Setiap tamu boleh mengambil buah sebagai pencuci mulut sepuas-puasnya. Ada jeruk, marquissa, dan segala buah lainnya. Tamu juga bebas meminta es krim dengan berbagai rasa. Tinggal minta. Undangan, terasa sangat senang sekali, menghadiri peresmian rumah baru Ama Togar. Selain, makanan yang boleh ambil sebebasnya, yang hadir juga boleh meminum bir sepuas-puasnya sampai mabuk.
Tak pernah di kampung itu ada pesta meresmikan rumah baru, acaranya sampai tengah malam. Biasanya, berlangsung sejak pagi pukul 10.00 sampai sore saja. Beda dengan acara peresmian rumah Ama Togar. Dalam benak Ama Togar, acara harus jauh lebih mewah, lebih wah, dari acara yang dibuat oleh Ama Ricardo yang kampungan. Zaman sudah modern, tapi masih membangun rumah kuno. Musik kuno, hidangan kuno dan segalanya yang masih kuno.
Ketika siang, Ama Togar memang memakai grup musik tiup untuk mengiringi pesta adat peresmian rumah barunya. Seusai acara adat pada sore harinya, melalui sound system, Ama Togar dengan lantang mengumumkan, kalau malamnya sejak pukul 08.00 akan ada acara makan bersama yang disebut resepsi. Resepsi memasuki rumah baru itu, akan menghidangkan makanan khas, hidangan rumah makan yang terkenal di Medan. Selain itu, para tamu akan diiringi oleh dua grup Trio dari Jakarta yang sangat terkenal, juga sebuah grup band yang sedang populer. Pengumuman itu disambut dengan tepuk tangan yang riuh dari tetamu yang hadir.
Penyanyi Trio silih berganti menyanyikan lagu-lagu modern. Peralatan musik dan sound system-nya juga modern. Benda populer dari ibu kota itu juga melompat-lompat di atas pentas. Belum lagi penyanyinya yang meliuk-liukkan tubuhnya dengan pakaian yang ketat dan belahan dada yang membuat semua laki-laki jadi berahi.

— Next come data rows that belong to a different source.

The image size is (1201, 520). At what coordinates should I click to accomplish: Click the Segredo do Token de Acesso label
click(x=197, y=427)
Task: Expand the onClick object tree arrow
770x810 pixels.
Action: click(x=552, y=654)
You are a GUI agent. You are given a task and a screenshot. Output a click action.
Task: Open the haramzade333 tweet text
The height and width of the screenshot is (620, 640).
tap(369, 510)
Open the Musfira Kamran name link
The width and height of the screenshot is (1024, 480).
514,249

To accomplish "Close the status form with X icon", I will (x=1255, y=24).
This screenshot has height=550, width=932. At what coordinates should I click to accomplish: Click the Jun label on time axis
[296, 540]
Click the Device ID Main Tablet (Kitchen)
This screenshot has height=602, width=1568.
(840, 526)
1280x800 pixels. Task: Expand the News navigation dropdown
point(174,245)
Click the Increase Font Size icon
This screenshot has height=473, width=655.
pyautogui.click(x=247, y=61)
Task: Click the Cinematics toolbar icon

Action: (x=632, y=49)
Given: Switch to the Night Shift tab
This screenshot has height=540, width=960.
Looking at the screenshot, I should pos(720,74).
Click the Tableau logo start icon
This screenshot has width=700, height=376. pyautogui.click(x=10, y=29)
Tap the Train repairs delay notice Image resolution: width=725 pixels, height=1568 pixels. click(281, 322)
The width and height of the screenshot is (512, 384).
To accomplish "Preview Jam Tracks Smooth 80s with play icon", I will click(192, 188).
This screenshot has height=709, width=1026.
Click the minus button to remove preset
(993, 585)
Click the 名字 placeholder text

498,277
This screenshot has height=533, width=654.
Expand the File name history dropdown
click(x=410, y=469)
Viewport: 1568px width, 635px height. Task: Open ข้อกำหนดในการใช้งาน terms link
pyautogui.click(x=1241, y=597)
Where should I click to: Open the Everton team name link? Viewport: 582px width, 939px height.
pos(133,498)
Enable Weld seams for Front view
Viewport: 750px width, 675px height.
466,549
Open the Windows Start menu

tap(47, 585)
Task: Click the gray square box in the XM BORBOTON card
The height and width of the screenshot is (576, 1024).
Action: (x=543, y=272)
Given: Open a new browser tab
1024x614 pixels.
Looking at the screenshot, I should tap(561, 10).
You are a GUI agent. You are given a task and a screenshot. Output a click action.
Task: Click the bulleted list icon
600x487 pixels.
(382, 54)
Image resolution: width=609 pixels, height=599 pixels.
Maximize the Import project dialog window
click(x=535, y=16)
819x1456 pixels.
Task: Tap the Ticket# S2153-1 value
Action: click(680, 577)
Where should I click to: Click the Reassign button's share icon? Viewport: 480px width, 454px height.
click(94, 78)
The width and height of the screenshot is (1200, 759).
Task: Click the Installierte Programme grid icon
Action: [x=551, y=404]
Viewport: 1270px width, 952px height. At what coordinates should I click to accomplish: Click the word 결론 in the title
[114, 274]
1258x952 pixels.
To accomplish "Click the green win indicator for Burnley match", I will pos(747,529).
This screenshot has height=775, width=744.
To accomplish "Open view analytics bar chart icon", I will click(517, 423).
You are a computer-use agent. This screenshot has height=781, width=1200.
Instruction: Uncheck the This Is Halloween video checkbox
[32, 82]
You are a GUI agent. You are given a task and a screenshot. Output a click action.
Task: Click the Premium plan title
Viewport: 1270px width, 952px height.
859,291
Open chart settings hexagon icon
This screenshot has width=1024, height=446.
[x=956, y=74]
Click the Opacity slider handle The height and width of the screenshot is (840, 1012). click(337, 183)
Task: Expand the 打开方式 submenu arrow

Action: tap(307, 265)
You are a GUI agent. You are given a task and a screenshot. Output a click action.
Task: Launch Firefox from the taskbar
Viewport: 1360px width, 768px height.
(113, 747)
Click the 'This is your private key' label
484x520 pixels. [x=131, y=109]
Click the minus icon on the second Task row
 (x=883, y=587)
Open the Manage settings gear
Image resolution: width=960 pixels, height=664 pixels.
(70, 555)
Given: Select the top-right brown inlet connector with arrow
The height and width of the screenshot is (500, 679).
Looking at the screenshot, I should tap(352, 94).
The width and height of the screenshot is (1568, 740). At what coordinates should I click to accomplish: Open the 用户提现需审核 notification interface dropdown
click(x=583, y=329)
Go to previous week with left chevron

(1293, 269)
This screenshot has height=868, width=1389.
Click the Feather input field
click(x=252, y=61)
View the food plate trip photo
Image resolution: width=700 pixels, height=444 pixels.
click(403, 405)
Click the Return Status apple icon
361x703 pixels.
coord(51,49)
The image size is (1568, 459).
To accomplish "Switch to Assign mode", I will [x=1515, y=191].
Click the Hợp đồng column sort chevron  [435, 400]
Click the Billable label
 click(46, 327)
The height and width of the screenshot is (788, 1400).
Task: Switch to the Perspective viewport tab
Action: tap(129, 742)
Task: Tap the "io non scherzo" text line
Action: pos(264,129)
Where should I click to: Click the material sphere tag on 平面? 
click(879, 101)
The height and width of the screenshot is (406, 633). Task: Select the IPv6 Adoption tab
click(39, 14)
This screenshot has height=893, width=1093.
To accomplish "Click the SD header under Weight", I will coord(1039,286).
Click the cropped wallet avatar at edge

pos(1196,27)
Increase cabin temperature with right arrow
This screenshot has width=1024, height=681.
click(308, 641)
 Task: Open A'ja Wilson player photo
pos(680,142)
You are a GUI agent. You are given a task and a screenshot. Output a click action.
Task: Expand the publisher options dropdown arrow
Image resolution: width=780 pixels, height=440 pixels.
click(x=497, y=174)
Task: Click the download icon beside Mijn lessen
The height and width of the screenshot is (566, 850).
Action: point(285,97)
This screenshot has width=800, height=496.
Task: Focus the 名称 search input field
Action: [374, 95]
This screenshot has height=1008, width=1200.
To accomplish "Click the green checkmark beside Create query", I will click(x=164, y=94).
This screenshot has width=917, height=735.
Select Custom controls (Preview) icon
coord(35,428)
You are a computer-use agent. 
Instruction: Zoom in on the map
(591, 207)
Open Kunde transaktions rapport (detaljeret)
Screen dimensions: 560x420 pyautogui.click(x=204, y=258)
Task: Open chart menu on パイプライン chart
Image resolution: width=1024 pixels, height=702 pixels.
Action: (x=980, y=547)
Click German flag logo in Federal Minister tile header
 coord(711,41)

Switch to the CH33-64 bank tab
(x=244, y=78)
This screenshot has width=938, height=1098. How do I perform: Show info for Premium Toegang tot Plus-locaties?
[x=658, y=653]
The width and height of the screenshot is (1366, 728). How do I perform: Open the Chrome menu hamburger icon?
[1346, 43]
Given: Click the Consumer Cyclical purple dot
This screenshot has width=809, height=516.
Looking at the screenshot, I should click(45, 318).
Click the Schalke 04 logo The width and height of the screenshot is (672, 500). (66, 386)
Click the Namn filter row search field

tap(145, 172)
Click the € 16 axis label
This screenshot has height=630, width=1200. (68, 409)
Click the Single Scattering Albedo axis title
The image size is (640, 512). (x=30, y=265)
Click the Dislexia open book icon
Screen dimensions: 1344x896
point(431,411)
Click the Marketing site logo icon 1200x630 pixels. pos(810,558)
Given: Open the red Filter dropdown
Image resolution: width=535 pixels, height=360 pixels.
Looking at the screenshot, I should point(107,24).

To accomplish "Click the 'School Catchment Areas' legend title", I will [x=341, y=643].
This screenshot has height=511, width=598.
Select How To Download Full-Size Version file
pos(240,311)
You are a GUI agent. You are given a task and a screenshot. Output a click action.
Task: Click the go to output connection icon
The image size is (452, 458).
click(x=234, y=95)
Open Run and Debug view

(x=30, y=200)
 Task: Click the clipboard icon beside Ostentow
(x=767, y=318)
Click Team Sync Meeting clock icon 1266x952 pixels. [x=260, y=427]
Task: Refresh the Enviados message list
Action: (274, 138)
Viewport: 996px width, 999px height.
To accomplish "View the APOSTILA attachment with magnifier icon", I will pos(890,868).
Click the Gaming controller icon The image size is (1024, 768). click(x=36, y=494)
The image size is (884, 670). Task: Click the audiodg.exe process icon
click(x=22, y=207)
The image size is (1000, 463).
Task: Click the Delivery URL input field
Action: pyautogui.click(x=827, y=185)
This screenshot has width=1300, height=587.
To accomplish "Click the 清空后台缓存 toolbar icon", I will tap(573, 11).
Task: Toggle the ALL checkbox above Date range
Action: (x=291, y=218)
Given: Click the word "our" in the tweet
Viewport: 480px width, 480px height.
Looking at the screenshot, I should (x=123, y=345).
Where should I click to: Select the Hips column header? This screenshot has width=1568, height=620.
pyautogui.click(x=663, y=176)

Tiba-tiba dari kandang babi di belakang rumah, serentak menguik-nguik, kerbau dan lembu melenguh dan meronta-rona minta dibebaskan. Begitu juga ayam-ayam juga beterbangan kian kemari tak tentu arah. Dari berbagai arah, orang-orang pun berteriak-teriak: “Suhuuulll… suhuuulll… suuuuhhhuuull…!? Teriakan suhul secara spontanitas, biasanya diucapkan secara refleks, jika gempa datang.
Getaran itu semakin kencang dan kencang. Orang-orang berhamburan keluar rumah. Band yang sedang menyanyikan keriaan, tiba-tiba berhenti karena arus listrik terputus. Semua orang menjauh dari rumah Ama Togar yang dua lantai. Mereka mencari tanah yang lapang. Semua orang menyaksikan rumah Ama Ricardo, menari-nari di atas batu bulat, mengikuti irama gempa. Tak lama terdengar suara keras berderak. Rumah-rumah batu pada roboh. Termasuk rumah Ama Togar yang beton, kokoh dan kuat.
“Draaaakkkk… Bam!!!”
Semua rumah beton hancur. Batu-batu bata berserakan. Saat itu, dengan gemulainya, rumah Ama Ricardo menari dengan genitnya. Gemulai dan seakan melambaikan tangannya. Seusai gempa, banyak orang datang menumpang ke rumah Ama Togar. Dengan ikhlas dan senang hati Ama Togar dan istrinya serta anak-anaknya menampung mereka untuk sementara malam itu, menunggu esok mereka membangun tenda-tenda darurat.